Because the boy didn’t wait.
That was the thing Meghan could finally see, sitting in her driveway with Wyatt’s kiss still on her mouth and the boy’s memory beside it like a photograph laid next to a mirror. The boy moved fast.
He called twice a day. Made plans without asking. Filled every space she had until there was no room left that didn’t have his name on it. She’d mistaken speed for passion because she was twenty and didn’t know the difference.
When he pushed, she held the line. And he left.
Wyatt didn’t push. She’d known that for weeks—had named it in her head, had felt it at the tailgate and the corral fence and the parking lot behind the church.
But knowing it and understanding it were different things, and tonight, sitting in the driveway with the engine ticking, she finally understood.
Wyatt waited because he believed waiting was the right thing to do.
He waited because that was who he was—the man who stood beside a scared horse for twelve minutes without moving, who sat on a fence and let silence do its work, who showed up every morning exactly the same and let the consistency speak for itself.
The boy hadn’t waited because he hadn’t wanted to. He’d wanted what he wanted, and when she didn’t give it to him on his schedule, he disappeared.
Meghan got out of the car and walked up the porch steps. She unlocked the door, stood in the kitchen, and poured a glass of water. Drank it at the sink.
The pattern was visible now. The boy had taught her something about men that wasn’t true, and she had believed it for almost a decade.
Wyatt had quietly, patiently, without ever saying a word about it, shown her the lesson was wrong. Not all men pushed. Some of them waited.
She set the glass on the counter and looked out the window. The neighbor’s fence. The maple tree. The ordinary view from an ordinary kitchen in a town where she had lived her entire life.
If the boy had pushed her, then what had he done to Brynn?
The question arrived quietly. A thought, forming in the space in her heart where Brynn’s sentence had been living for a week.
Brynn had dated him after Meghan. Meghan had seen them together—the booth, the arm, the laughter.
She’d assumed the relationship was everything hers had not been.

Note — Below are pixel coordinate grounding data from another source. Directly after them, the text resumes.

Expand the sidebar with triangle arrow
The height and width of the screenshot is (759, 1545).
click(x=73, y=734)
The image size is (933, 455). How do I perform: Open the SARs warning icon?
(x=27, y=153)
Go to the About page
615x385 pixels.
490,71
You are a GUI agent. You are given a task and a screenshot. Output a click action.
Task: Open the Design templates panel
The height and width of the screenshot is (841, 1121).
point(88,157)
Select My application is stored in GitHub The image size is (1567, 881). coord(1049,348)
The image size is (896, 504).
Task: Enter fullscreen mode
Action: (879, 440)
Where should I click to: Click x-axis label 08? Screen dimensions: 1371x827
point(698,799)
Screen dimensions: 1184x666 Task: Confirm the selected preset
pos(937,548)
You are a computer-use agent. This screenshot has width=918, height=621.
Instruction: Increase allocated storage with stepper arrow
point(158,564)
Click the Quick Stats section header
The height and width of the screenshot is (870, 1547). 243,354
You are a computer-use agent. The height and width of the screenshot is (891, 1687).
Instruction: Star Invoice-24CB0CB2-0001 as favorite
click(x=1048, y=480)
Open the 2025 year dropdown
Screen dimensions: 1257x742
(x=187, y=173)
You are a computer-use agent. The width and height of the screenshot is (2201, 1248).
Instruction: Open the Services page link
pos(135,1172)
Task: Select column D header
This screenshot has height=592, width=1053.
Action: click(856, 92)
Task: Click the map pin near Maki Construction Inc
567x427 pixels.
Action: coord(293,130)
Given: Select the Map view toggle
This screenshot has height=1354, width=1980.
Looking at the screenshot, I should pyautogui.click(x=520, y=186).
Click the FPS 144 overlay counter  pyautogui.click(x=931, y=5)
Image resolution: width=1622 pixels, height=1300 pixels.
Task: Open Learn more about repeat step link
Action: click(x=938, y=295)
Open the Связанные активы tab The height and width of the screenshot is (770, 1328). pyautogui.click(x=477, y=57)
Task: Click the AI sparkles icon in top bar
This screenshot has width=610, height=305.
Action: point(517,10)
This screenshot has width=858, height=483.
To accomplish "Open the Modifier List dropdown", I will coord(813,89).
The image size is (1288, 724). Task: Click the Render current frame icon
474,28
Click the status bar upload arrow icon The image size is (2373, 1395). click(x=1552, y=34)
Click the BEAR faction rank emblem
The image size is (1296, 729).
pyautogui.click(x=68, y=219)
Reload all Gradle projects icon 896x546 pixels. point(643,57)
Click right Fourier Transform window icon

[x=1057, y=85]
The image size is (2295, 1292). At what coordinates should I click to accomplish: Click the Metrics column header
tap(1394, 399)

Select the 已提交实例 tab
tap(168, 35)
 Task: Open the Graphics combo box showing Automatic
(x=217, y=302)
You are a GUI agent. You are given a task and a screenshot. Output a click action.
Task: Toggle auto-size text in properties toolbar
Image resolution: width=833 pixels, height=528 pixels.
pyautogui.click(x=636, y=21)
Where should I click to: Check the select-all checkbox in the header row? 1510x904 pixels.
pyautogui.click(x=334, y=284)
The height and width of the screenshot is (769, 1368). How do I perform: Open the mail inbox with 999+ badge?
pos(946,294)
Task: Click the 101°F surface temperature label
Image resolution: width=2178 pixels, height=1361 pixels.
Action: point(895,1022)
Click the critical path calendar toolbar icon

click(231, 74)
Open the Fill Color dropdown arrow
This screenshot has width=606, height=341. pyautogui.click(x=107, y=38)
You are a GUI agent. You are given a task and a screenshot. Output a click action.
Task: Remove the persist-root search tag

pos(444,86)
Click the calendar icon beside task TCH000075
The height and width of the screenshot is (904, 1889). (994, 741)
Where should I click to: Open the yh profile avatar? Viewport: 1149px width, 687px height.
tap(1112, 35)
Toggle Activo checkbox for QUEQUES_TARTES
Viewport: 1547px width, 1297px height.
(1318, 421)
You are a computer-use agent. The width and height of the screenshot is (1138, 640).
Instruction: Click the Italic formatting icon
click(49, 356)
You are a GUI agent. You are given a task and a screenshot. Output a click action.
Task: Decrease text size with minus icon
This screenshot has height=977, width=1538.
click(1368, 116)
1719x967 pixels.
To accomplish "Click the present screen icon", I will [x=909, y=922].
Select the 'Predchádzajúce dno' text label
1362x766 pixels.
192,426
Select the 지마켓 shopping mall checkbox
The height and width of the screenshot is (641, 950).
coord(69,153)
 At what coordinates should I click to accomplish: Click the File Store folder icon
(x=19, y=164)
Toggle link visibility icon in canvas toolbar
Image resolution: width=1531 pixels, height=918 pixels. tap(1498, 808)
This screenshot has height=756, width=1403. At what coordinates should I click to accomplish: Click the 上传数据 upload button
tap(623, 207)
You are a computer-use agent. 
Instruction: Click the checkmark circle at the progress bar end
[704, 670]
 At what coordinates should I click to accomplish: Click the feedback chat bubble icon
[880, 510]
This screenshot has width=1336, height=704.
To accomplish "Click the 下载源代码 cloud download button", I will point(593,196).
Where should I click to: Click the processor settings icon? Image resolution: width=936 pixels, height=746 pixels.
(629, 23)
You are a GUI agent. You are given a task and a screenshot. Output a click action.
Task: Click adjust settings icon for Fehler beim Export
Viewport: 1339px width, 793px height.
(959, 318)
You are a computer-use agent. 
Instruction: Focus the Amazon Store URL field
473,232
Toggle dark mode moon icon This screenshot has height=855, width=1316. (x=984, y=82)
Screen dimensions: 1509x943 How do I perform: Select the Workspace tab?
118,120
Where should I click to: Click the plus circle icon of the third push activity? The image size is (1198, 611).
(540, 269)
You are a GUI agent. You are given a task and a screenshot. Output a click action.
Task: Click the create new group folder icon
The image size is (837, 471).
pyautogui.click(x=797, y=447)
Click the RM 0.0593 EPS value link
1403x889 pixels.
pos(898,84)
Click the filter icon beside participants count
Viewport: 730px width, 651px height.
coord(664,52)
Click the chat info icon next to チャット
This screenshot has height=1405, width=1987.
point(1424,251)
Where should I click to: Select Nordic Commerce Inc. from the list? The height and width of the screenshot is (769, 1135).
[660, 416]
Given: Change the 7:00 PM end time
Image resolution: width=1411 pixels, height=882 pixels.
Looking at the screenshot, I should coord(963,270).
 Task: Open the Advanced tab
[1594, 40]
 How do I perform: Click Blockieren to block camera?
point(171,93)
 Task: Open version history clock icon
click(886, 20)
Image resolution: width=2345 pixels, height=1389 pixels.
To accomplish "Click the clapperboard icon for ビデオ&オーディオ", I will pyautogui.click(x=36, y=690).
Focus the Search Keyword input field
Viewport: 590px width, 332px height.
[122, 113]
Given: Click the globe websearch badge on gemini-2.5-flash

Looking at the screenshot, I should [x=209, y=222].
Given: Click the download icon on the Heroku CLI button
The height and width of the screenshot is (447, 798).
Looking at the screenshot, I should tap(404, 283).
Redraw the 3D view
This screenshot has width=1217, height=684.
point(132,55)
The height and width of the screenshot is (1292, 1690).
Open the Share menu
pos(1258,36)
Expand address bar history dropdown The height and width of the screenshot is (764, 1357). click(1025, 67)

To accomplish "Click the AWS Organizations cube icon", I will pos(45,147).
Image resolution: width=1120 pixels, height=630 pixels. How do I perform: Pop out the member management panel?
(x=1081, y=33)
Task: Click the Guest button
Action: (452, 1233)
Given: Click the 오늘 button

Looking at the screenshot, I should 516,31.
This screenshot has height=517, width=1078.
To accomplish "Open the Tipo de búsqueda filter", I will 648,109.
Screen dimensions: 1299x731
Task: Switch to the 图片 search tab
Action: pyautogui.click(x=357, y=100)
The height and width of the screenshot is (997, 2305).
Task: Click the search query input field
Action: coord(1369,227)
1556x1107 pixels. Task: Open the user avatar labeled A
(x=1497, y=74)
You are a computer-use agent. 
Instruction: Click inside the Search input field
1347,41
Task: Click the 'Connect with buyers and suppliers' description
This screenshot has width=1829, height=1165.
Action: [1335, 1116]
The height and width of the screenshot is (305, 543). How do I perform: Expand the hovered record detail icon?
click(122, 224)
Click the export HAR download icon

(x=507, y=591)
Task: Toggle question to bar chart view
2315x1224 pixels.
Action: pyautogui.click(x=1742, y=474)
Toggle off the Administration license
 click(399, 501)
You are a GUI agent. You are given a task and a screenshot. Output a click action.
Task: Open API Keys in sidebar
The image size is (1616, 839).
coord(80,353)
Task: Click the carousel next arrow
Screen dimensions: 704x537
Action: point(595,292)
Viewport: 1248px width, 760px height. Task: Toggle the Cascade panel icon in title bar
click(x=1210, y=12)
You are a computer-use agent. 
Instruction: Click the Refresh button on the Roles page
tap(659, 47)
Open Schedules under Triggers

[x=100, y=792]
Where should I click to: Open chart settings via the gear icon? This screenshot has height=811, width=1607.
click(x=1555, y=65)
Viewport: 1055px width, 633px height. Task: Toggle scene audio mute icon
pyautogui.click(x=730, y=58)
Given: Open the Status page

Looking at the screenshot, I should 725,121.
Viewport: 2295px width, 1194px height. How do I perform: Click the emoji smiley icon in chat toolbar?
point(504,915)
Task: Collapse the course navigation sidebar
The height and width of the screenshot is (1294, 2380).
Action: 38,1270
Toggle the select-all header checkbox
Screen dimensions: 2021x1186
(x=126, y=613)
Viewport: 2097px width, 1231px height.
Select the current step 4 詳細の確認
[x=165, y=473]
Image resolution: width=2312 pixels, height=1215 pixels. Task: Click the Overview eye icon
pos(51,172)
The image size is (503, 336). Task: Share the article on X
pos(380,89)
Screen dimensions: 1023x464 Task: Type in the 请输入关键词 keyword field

She’d assumed Brynn got the version of the boy Meghan had been denied, and the assumption had fueled the anger that ended the friendship.
But what if Brynn got the same version? What if he had pushed Brynn the way he pushed Meghan? Moved fast. Filled up space. Made plans without asking. Expected things Brynn wasn’t ready to give.
What if Brynn had held her own line, and he had disappeared the same way?
Meghan leaned against the counter. Her chest felt tight. She’d never considered it. In eight years, she never once wondered whether Brynn’s experience with him had been anything other than what Meghan had seen through the diner window.
She’d built her entire understanding of the rift on sixty seconds of observation. She never asked what came after.
She still didn’t have the answer. She didn’t know what the boy had done to Brynn, or how it had ended, or what Brynn had been carrying for years in the apartment above the hardware store.
She didn’t know who the other them in Brynn’s sentence was.
She didn’t know if the pattern she had just named in her own life had any bearing on Brynn’s.
But the question was new. For the first time in eight years, she was asking it. What happened to Brynn after I stopped looking?
Meghan stood in the kitchen and let the question exist.